Based on review of policy and procedure, medical records, and interview, it was determined that the facility failed to ensure that (5) of (5) patients' (Patients # 1, 2, 3, 4, and 5) treatment plans were complete, updated, and accurately reflected patients' progress towards treatment goals which poses a risk that patients may not receive appropriate and effective services.

Findings include:

The policy titled "Patient Treatment Plan" requires: " ...Each patient shall have a written, comprehensive, individualized treatment plan that is based on assessment of his/her medical, clinical and nursing need...Patients have the right to ongoing participation in their treatment plan ...Responsibility for ensuring that the treatment plan is accurate, up-to-date, and reviewed regularly is the responsibility of the interdisciplinary care team ...The treatment plan is reviewed regularly and revised in a manner designed to promote more effective treatment ...."

Patient #1

The patient was admitted to the facility on a Friday. The RN did not initiate a treatment plan until Sunday. The initial treatment plan was not approved by the interdisciplinary team until Thursday, six days after the patient's admission to the facility.

The weekly interdisciplinary treatment update listed problems that were either unchanged or deteriorating; however, there was no identifying patient information to indicate who was the patient referenced in the document.

The patient's medical record did not contain an updated treatment plan.

Employees #1 and 2 confirmed on 03/09/2022, that the patient's initial treatment plan was completed late and that there were no care plan updates since the initial treatment plan.

Patient #2

The patient's initial treatment plan was incompletely filled out. There was no signature, date, time, or other documentation of the nurse initiating the treatment plan.

The psychiatric provider, medical services provider, and dietary servicers personnel did not participate in the development of the interdisciplinary treatment plan.

The patient's problems list did not include any provider or nursing interventions.

The weekly interdisciplinary treatment plan update did not include any input from the interdisciplinary team.

Employees #1 and 2 confirmed on 03/09/2022, that the initial care plan was incomplete, that there were no provider or nursing interventions, and that weekly updates were not completed.

Patient #3

The patient's initial treatment plan was not dated, did not demonstrate that the patient participated in the planning, and was not signed by the medical provider, nursing services, and dietary services personnel. The initial care plan was not completed until six days after the patient's admission to the facility.

The weekly treatment plan update was incorrectly completed. The patient's "problems" were not listed, in the correct section of the document, nor were there updates for each problem.

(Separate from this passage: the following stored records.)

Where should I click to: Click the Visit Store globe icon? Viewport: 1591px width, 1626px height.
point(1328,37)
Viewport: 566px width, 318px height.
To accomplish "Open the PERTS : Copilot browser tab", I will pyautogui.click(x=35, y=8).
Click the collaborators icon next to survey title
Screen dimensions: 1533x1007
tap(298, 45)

Employees #1 and 2 confirmed on 03/09/2022, that the initial care plan was completed late and was incomplete.

Patient #4

The patient was admitted to the facility on a Friday. The RN did not initiate a treatment plan until Sunday. The initial treatment plan was not approved by the interdisciplinary team until Thursday, six days after the patient's admission to the facility.

The psychiatric provider and medical services provider did not participate in the initial treatment plan development.

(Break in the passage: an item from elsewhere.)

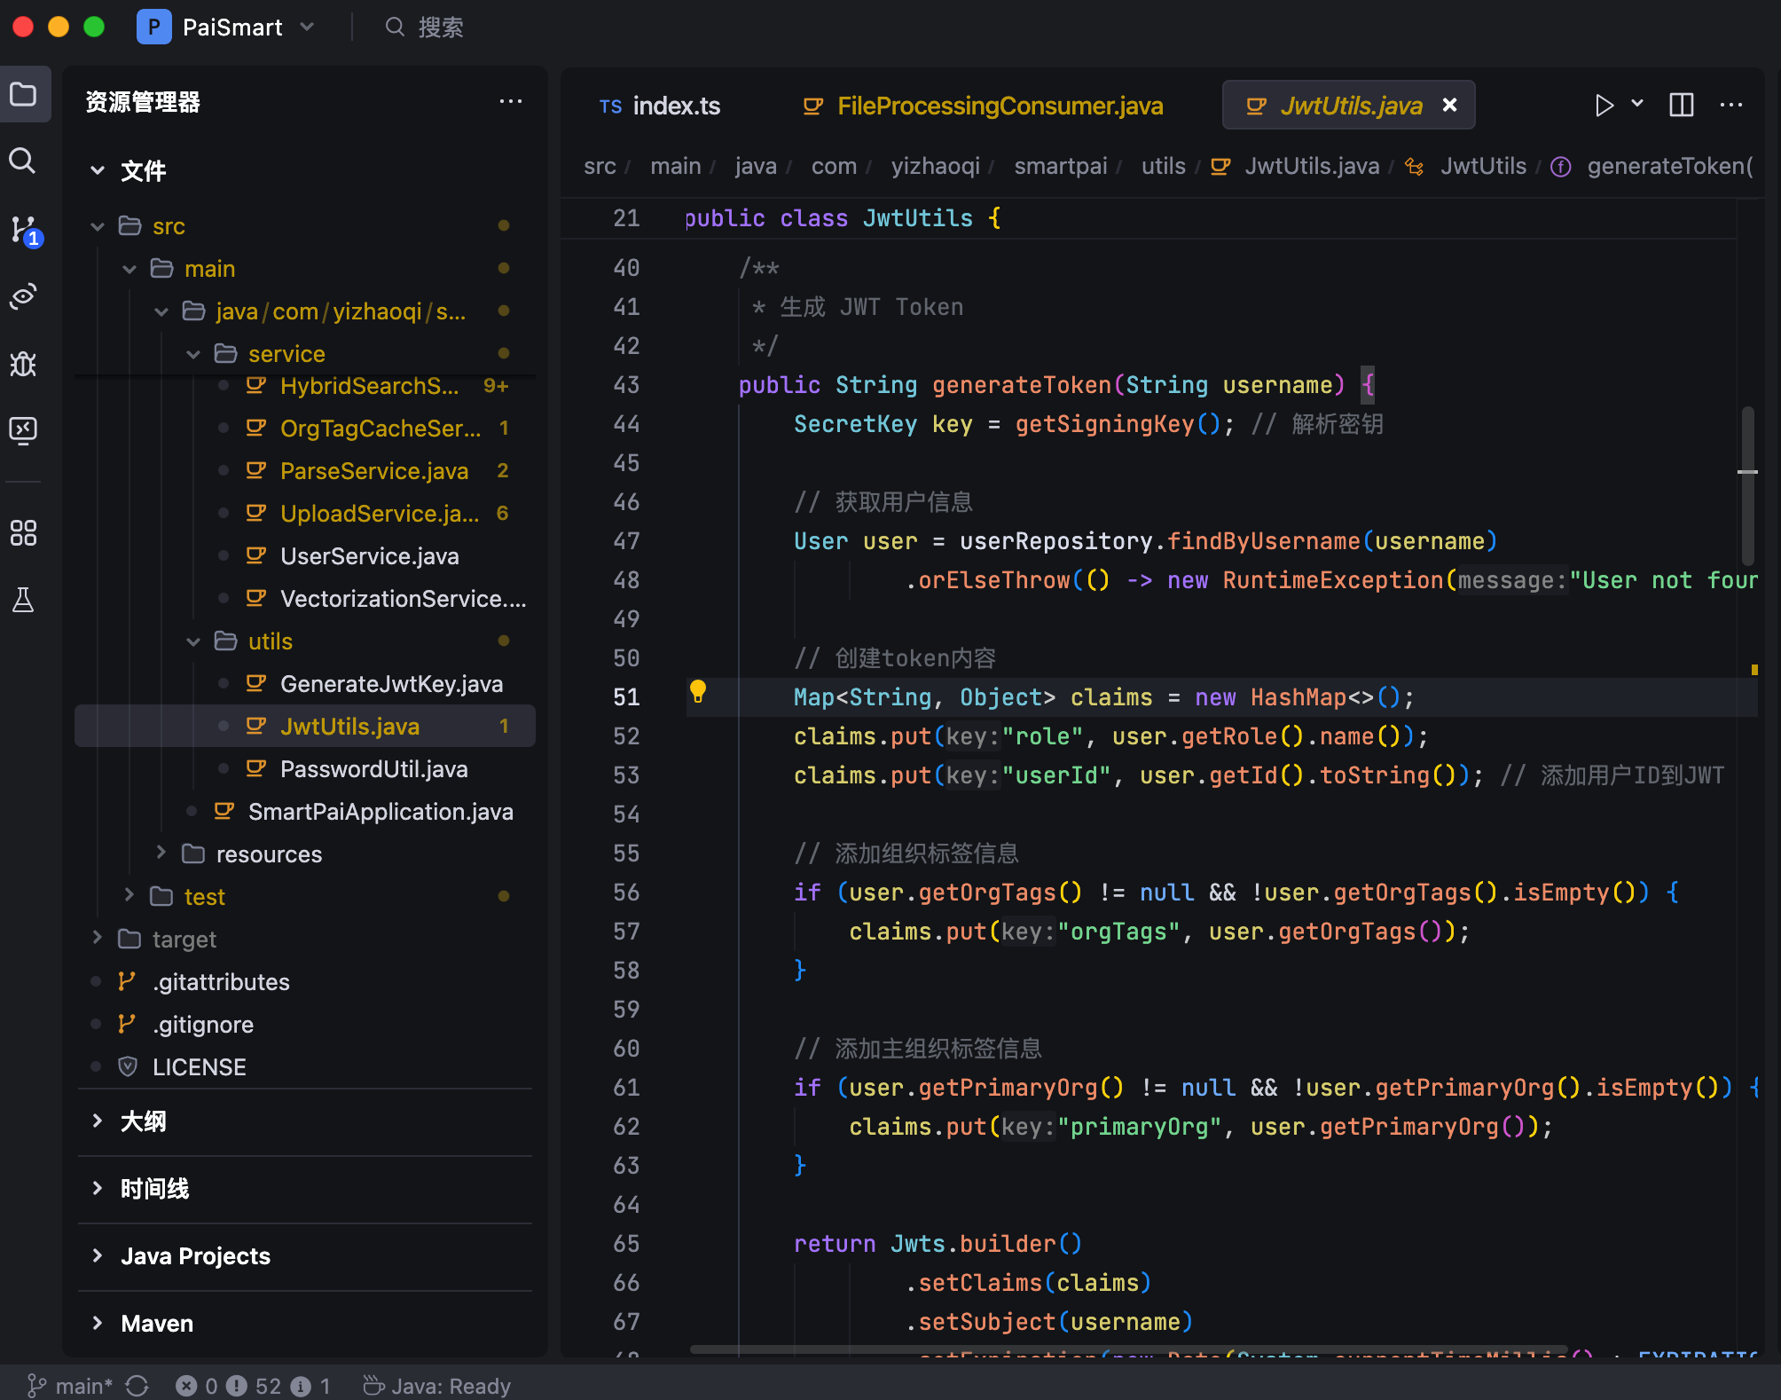
Task: Open the Testing view (beaker icon)
Action: click(24, 599)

Employees #1 and 2 confirmed on 03/09/2022, that the treatment plan was completed late and that the psychiatrist and medical provider did not sign as having participated in the development of the plan.

Patient #5

The initial treatment plan did not demonstrate that the patient participated in the development of the plan and was not completely filled out.

Employees #1 and 2 confirmed on 03/09/2022, that the treatment plan was not complete and did not document that the patient had participated in the development of the plan.